Fassbender's tired. So tired. He's tired of having sex.

HELLO, LADIES: Michael Fassbender.

"I find you disgusting."

These are the first substantive words spoken in director Steve McQueen's sex-negative new film, aptly titled Shame. They are a misdirection, delivered after a crafty cut to a luxe office meeting, but they are spoken immediately after the film's subject—Brandon Sullivan, played by a Bale-intense Michael Fassbender—has bought himself a high-end prostitute.

And thus, the main focus and dichotomy in the movie: a constant swing between Sullivan's clinically posh New York life and his lonely, seamy, uncontrolled sexual obsessions. In early scenes, his life amid stylized, minimalist spaces is a hyperaestheticized odyssey through the pages of Dwell magazine or unhappyhipsters.com, albeit one with lots of full frontal nudity.

McQueen uses lengthy, steady, single-camera shots—sometimes over two minutes long, an eternity in film—with the main character often motionless off to the side of the picture.

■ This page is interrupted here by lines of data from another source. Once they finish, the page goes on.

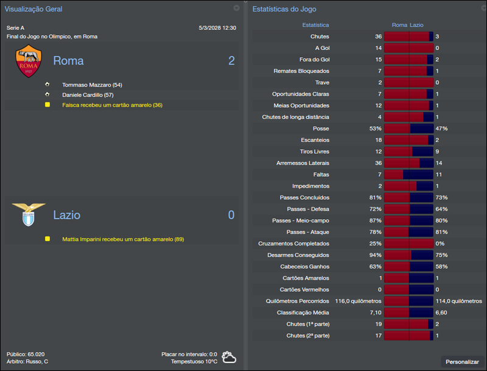Screen dimensions: 487x371
Task: Open Roma's team page via team name
Action: tap(69, 60)
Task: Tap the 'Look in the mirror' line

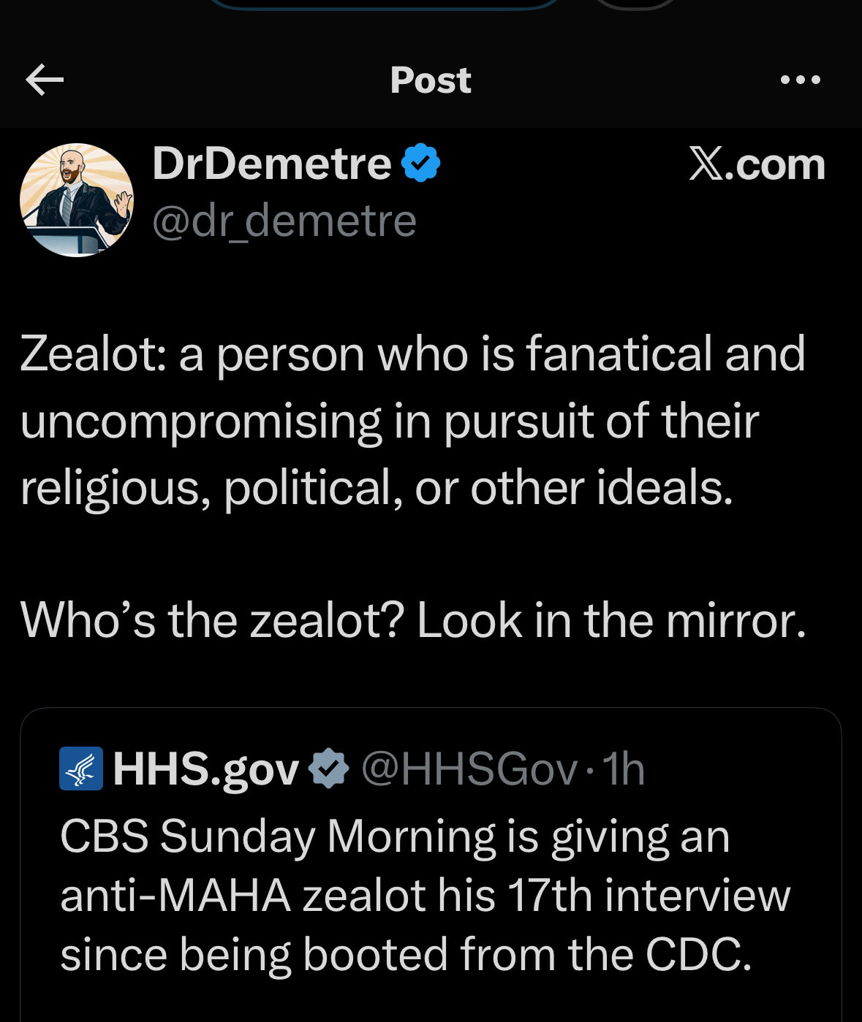Action: click(x=611, y=621)
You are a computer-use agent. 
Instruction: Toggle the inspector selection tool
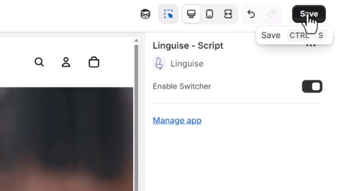169,14
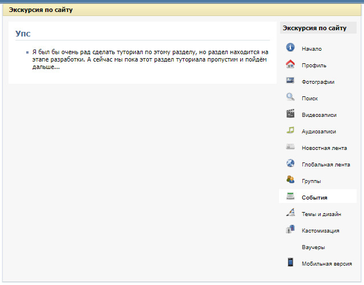Click the house icon beside Профиль

[x=290, y=64]
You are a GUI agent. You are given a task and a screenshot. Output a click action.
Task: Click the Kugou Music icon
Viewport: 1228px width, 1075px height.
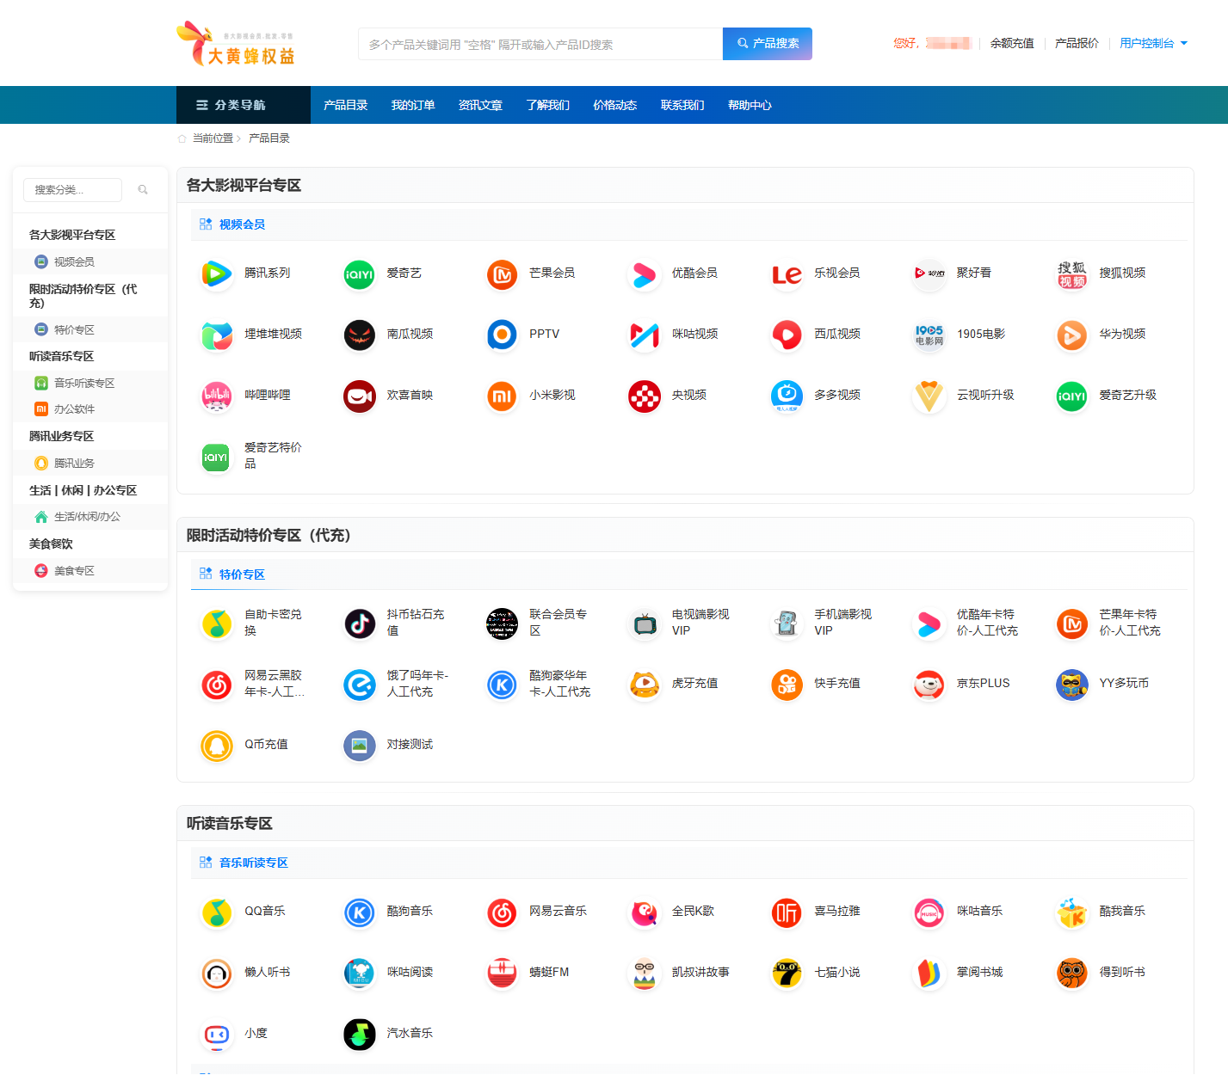359,912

In some, it seems that Fassbender has been intimidated into sadness and isolation by his own mammoth radiator or load-bearing wall. In others, it's as if we are voyeurs at a glass-partitioned zoo where the rutting lions and tigers stubbornly refuse to take center stage.

And it all proceeds terribly slowly. As in Hunger, McQueen's first movie, we are made to live through onscreen extremity in all its sometimes tedious detail. But the ugliness remains so lovely that we are not only at its mercy but wholly compelled by it.

Fassbender's Sullivan is a fascinating creature: He is a grotesque sex addict whom women constantly want to sleep with. He is aloof, self-contained, upfront with his desires and enormously charismatic as a failed human specimen, even as he gets beaten up outside a bar and ends up blankly orgasming in a gay sex club, even as he meticulously cleans a toilet before masturbating into it. His visiting sister (Carey Mulligan), on the other hand, doesn't know at all what she wants, hasn't succeeded at anything and is always at loose ends, but it is she who provides the scene at the true heart of this very controlled, near tour-de-force by director McQueen.

And she does it in a song. Because, apparently, Guy Maddin had it all wrong. The saddest music in the world is actually Frank Sinatra's egomaniacal "New York, New York" sung much too slowly, in hazy light and cocktail dress and breaking voice, by someone who's very obviously seen the other side of it. Desire and sex and beauty and success, just plain breaking your heart. NC-17.


86 SEE IT: Shame opens Friday at Cinema 21.